Coal seam burning inside NZ mine where 29 men died

Coal inside the tragedy-hit New Zealand mine has caught fire and could burn for weeks.

Wellington: Coal inside a
New Zealand mine where the bodies of 29 victims of one of country`s worst industrial disasters remain has caught fire and could burn for weeks, a senior official said Tuesday.

The fire is the latest setback to family members and
rescuers waiting to retrieve the bodies from the Pike River
Coal mine on South Island.

The mine was rocked by an explosion on Nov. 19,
trapping the 29 men. A second major explosion five days later
dashed hopes any of the workers had survived.

There have since been two more explosions - with one
on Sunday shooting flames into the air and blowing a giant
extractor fan from the top of the main ventilation shaft.

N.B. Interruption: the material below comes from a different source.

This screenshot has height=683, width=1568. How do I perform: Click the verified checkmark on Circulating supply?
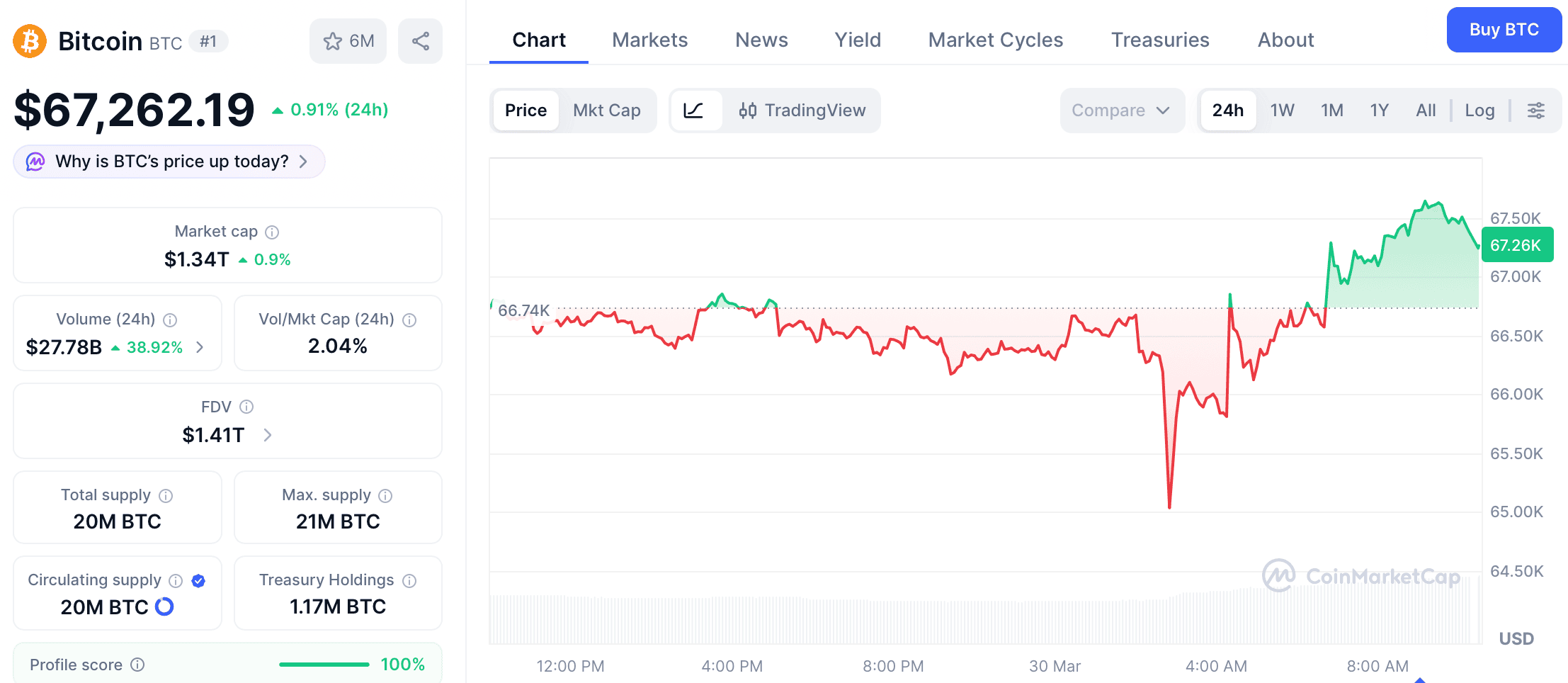(198, 580)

Pike River mine chief executive Peter Whittall said
today that flames were leaping out of the ventilation shaft.
He said loose coal was definitely burning and possibly the
coal seam near the bottom of the pit.

"Seeing the smoke and getting the gases we`re getting
is just indicative of coal being on fire, so I don`t doubt
with the large explosions we`ve had, that a lot of roof coal
would be dislodged so there would be loose coal burning," he
told reporters.
Recovery crews hope to start a jet engine late today
to blow inert gases and water vapour into the blazing mine to
kill the fire and clear out the explosive gases. It could take
weeks to complete the task.

Prime Minister John Key announced yesterday that a
Royal Commission of Inquiry will investigate the disaster and
an international mine safety expert will carry out an urgent
safety audit of New Zealand`s four other underground coal
mines.

A national memorial service for the lost workers was
to be held Thursday in the nearby town of Greymouth.